Acordo para Celebrações da Semana Santa
No último domingo (30), o Patriarcado Latino de Jerusalém anunciou um acordo com as autoridades de Israel, permitindo a realização das celebrações da Semana Santa na Igreja do Santo Sepulcro. Essa decisão veio após incidentes que impediram a entrada de líderes religiosos no dia anterior.
Segundo o comunicado oficial, representantes das Igrejas poderão participar das missas e ritos tradicionais, embora com algumas limitações devido ao contexto de guerra na região. As cerimônias, que são essenciais para a comunidade cristã, deverão ser transmitidas ao vivo para os fiéis, garantindo assim uma participação mesmo à distância.
Impedimentos e Reações
O acordo foi alcançado após uma ação da polícia no sábado (29), que impediu a entrada do cardeal Pierbattista Pizzaballa e de outros líderes religiosos na Igreja do Santo Sepulcro, gerando uma onda de críticas em nível internacional. O presidente de Israel, Isaac Herzog, pediu desculpas pelo ocorrido e justificou a ação como uma medida de segurança em resposta a ameaças de ataques com mísseis oriundos do Irã, que se intensificaram recentemente.
Herzog reafirmou o compromisso de Israel com a liberdade religiosa, enfatizando que o incidente foi um episódio isolado. No entanto, a proibição inicial gerou uma forte reação de líderes políticos e religiosos de diversos países, que classificaram a situação como uma violação da liberdade de culto.
Críticas de Líderes Internacionais
Entre os que se manifestaram contra a restrição estavam o presidente francês Emmanuel Macron e o premiê espanhol Pedro Sánchez, que defenderam o acesso irrestrito aos locais sagrados. Além disso, aliados de Israel também expressaram preocupação em relação à medida, indicando que o direito à liberdade religiosa não deve ser comprometido em nome da segurança.
Frente à crescente pressão, o primeiro-ministro Benjamin Netanyahu determinou que o acesso às celebrações religiosas deveria ser liberado imediatamente, permitindo que os rituais de Semana Santa aconteçam. O cardeal Pizzaballa, em suas declarações, caracterizou o episódio como um “mal-entendido” e ressaltou a importância de encontrar um equilíbrio entre segurança e o direito à oração.
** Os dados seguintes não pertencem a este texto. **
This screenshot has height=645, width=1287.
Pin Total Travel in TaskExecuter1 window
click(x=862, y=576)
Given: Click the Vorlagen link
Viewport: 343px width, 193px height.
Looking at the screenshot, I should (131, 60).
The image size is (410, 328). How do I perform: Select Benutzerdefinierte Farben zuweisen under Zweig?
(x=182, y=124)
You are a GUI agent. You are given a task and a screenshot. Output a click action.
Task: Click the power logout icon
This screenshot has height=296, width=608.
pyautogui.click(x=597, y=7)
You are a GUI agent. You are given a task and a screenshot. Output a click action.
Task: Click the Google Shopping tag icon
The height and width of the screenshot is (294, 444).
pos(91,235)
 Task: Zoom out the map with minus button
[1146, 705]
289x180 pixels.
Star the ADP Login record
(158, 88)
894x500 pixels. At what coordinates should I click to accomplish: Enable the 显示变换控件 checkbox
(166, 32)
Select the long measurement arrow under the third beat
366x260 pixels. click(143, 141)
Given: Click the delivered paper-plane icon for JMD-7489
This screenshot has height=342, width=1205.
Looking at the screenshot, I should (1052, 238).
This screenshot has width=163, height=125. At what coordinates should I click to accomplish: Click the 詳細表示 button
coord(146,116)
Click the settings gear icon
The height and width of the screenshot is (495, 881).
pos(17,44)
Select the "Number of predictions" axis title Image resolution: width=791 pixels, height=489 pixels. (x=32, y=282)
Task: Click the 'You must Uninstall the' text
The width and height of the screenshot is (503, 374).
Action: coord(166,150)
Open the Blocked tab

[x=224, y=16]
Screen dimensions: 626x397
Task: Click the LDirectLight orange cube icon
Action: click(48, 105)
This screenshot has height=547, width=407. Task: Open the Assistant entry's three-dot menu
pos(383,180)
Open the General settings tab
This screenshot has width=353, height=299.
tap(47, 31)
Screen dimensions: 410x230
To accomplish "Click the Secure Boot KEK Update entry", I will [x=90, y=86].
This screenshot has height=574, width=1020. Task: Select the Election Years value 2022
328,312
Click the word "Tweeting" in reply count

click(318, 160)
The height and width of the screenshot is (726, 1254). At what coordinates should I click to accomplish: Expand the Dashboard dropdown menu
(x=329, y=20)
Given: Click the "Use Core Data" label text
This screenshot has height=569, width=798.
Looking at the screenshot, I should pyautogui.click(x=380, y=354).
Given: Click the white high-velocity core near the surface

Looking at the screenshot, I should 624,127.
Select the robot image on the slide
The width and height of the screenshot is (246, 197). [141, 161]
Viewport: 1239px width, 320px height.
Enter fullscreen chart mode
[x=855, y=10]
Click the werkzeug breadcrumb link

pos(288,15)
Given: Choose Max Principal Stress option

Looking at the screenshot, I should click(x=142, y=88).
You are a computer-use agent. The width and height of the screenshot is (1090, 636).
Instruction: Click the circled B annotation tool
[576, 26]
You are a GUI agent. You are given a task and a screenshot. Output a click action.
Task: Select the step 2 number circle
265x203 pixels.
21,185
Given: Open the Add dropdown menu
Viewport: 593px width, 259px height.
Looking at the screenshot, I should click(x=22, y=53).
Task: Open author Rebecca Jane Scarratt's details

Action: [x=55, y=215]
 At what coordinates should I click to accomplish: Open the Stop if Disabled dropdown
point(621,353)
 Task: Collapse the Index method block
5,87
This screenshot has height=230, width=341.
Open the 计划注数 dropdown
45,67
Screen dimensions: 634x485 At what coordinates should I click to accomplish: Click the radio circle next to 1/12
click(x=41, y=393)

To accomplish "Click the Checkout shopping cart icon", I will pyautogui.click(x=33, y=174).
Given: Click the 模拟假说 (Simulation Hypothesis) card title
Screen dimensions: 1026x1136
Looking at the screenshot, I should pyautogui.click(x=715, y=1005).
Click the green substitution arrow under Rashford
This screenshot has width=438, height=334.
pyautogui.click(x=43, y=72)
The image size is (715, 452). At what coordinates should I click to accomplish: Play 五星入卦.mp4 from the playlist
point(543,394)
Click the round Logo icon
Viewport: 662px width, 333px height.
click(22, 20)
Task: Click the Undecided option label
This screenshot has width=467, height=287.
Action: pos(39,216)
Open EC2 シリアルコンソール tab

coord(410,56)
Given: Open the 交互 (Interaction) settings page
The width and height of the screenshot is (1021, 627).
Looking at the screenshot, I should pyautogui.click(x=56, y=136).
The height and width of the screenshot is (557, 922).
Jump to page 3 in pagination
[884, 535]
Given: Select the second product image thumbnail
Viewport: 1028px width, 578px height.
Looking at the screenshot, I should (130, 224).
Apesar das dificuldades enfrentadas, o cardeal afirmou que as celebrações deste ano acontecerão de maneira mais discreta, buscando respeitar tanto os protocolos de segurança quanto a devoção dos fiéis. Ele enfatizou que a realização dos rituais, mesmo com restrições, é vital para a comunidade cristã e que a esperança é que a situação melhore futuramente.